Strona >>
━━━━━━
I czytanie: Lb 11, 25–29
Mojżesz jest jednym z głównych bohaterów, a nie autorem Księgi Liczb. W zasadzie cały jej rozdział jedenasty ukazuje patriarchę, który miota się pomiędzy przerażonym pustynią i narzekającym ludem izraelskim a Bogiem. Człowiek tonie w chaosie, ale Stwórca doskonale wie, co robi i dokąd prowadzi. Żydzi popadają w jeden z najbardziej piętnowanych w całym Piśmie Świętym grzechów, a jest nim szemranie. Przeciwodniesieniem do tej wady będzie zaufanie, zawierzenie się Panu, ale podczas trudnych momentów na pustyni Hebrajczycy są od tego daleko. Raczej wpadają w gorycz i narzekanie. Jednak bohaterem kilku wersetów, które są podane dziś na modlitwę myślną, nie jest lud, tylko Mojżesz i jego intymna relacja z Bogiem. Czy patriarcha oprze się pokusie szemrania, czy będzie wolny od ludzkich względów, zdolny opierać się jedynie na Stwórcy? A może nie uniesie podobnego ciężaru?
Czy miałeś kiedyś w życiu chwilę wyboru nie woli Pana, a ludzkich względów? A może stale tak robisz? Jak to przeżywasz? I co się dzieje z twoim sercem, gdy tchórzysz, lękając się ludzkich oczu i zaprzeczając w efekcie Bogu? Zdarzyło się tak kiedyś?
W samym sercu kilku wersetów na tę niedzielę umieszczony został znak proroctwa. Sam termin rozumieć można wielowątkowo, zarówno wewnątrz biblijnego świata, jak i w historii rozwoju różnych kultur. Najbardziej prymitywnym określeniem proroctwa będzie więc widzenie wydarzeń przyszłych, ale ono nie ma wielkiego związku z wiarą. Raczej jest cechą szamanizmu lub kabały. Wiara objawiona rozumie proroctwo albo jako znak, który odczyta i dostrzeże człowiek, żeby wstrząśnięty wrócić do Boga, albo jak moc ducha, słowo potężne, namaszczone przez samego Pana, które może przekazywać duchową treść prostą, tnącą zwątpienie do samego serca. Ponieważ jednak wiąże się z nim łaska nadprzyrodzona, potrafi budzić sumienia i oświecać wiele umysłów. Ten trzeci sens – manifestacja duchowej mocy – wydaje się mieć miejsce w medytowanym dzisiaj tekście z pierwszego czytania.
━━━━━━
Do zrobienia >>
**a)** Rozważanie o Mojżeszu twierdzi, że proroctwo potrafi budzić sumienia i oświecać wiele umysłów. Wyjaśnij w jednym do trzech zdań, skąd według niego bierze się ta zdolność.
**b)** Prowadź dalej rozważanie o Mojżeszu, zaczynając zaraz po jego ostatnim zdaniu.
━━━━━━
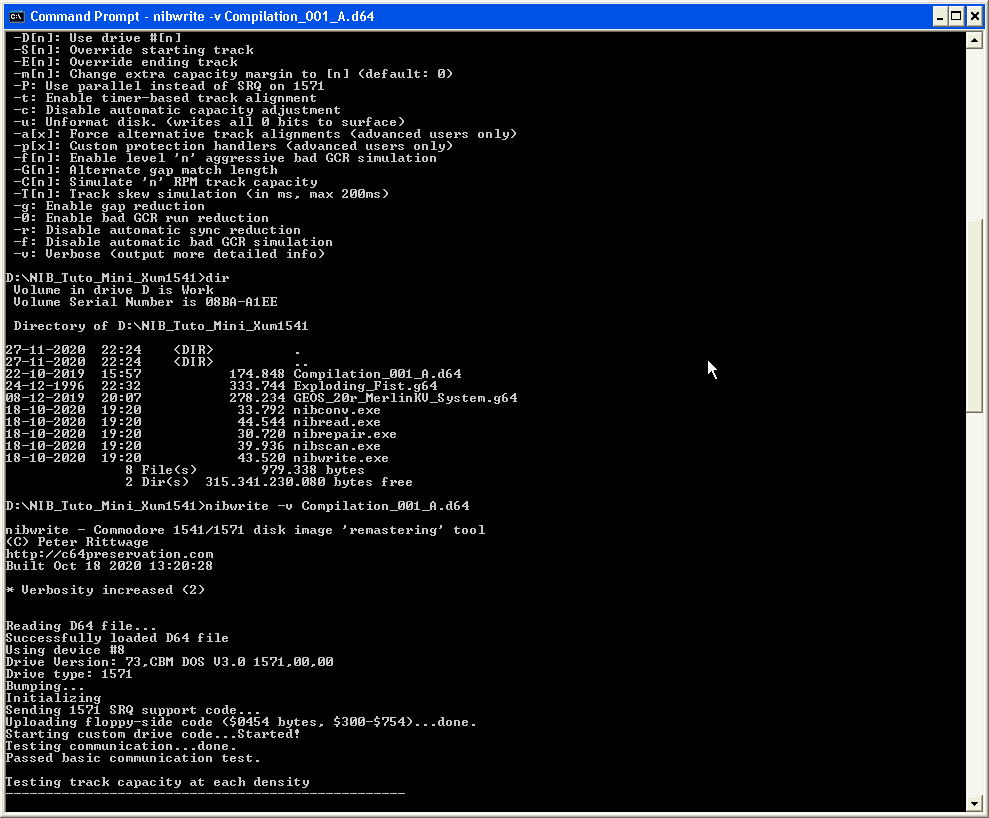Minimize the Command Prompt window
Viewport: 989px width, 818px height.
tap(940, 16)
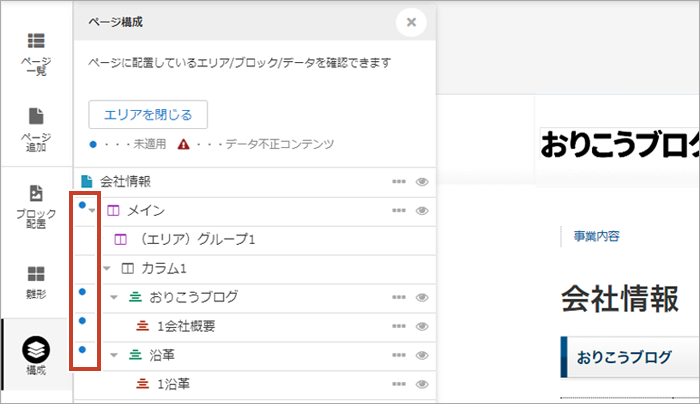Toggle visibility eye for 会社情報
The width and height of the screenshot is (700, 404).
pos(422,182)
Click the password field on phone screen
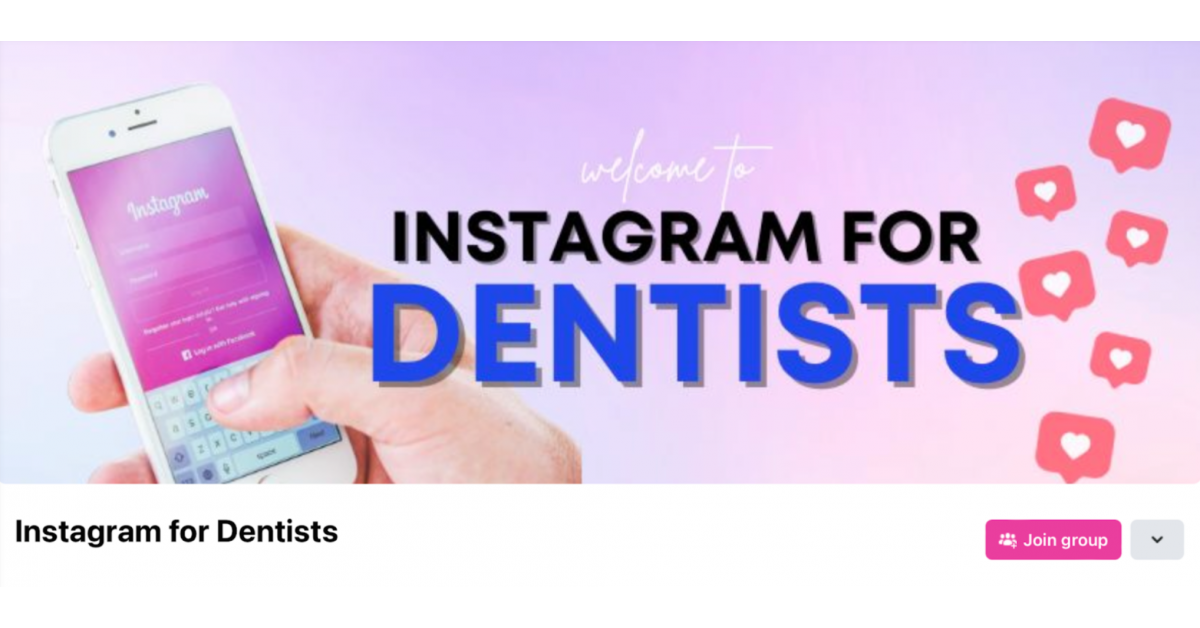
━━━━━━
Odpowiedzi >>
**a)** Proroctwo potrafi budzić sumienia i oświecać wiele umysłów, ponieważ wiąże się z nim łaska nadprzyrodzona.

**b)**
Mojżesz jest zmęczony i samotny pośród zgorzkniałego ludu, dobiera więc sobie współpracowników. Nie mogą oni jednak rozstrzygać spraw Izraela według norm ludzkiej administracji. Wędrówka przez pustynię to przygoda wiary i ważna część historii zbawienia. Przywódcy zbawionych muszą przybrać umysł w szaty wyższej mądrości, dopiero wówczas staną się skuteczni. Tym, co podniesie dusze liderów ludu na pustyni wyżej, będzie właśnie moc proroctwa. Ten dar otrzymuje najpierw Mojżesz, a potem siedemdziesięciu starszych, jego bezpośrednich współpracowników (w. 25). Wreszcie, co z niepokojem odnotowuje Jozue i donosi patriarsze, prorokują również dwaj odłączeni starcy o imionach Eldad i Medad, którzy pozostali sami w obozie, bez powodu oddzieleni od wspólnoty na pustyni (w. 26–27). Co zaskakuje młodzieńca Jozuego, wielki Mojżesz nie tylko nie gasi daru w Medadzie i Eldadzie, ale też pragnie, by cały lud rozpalił się wielkością proroctwa (w. 29). Im więcej ludzi będzie silnych duchem, tym lepiej dla kultury i przyszłości tego świata.
Jesteś naprawdę sojusznikiem sprawy Boga czy szukasz w świecie duchowym ludzkich układów, partii, sił? Cieszysz się wzrostem wiary i darów duchowych w Kościele czy zazdrościsz?
Proroctwo, a więc duchowa moc i godność, to szczere znaki postępu i rozwoju wiary pośród ludzi. Przyjaciół Boga cechuje wyższa kultura wewnętrzna. Gdzie dusze są silne, nieraz mimo wielu łez, ucisków i prześladowań, tam musi istnieć prawdziwa zażyłość z Bogiem. Zbyt dużo we współczesnym świecie jest dusz omdlałych albo apatycznych. Najczęściej jest to skutek brania wiary jako skupiania się na sobie. Ludzie, którzy używają duchowości do ciągłego zamyślania się nad sobą, nigdy nie wychodzą z ludzkich granic własnego ja. I smutnieją, i słabną. Kto ponosi ryzyko i przekreśla siebie, byleby Bóg stanął pośrodku obozu zwanego życiem, tego praca i miłość, odpoczynek i modlitwa, walka i pojednanie są potężnym proroctwem. Bóg chce naśladowców pokornych, ale nie słabych lub podupadłych na duchu.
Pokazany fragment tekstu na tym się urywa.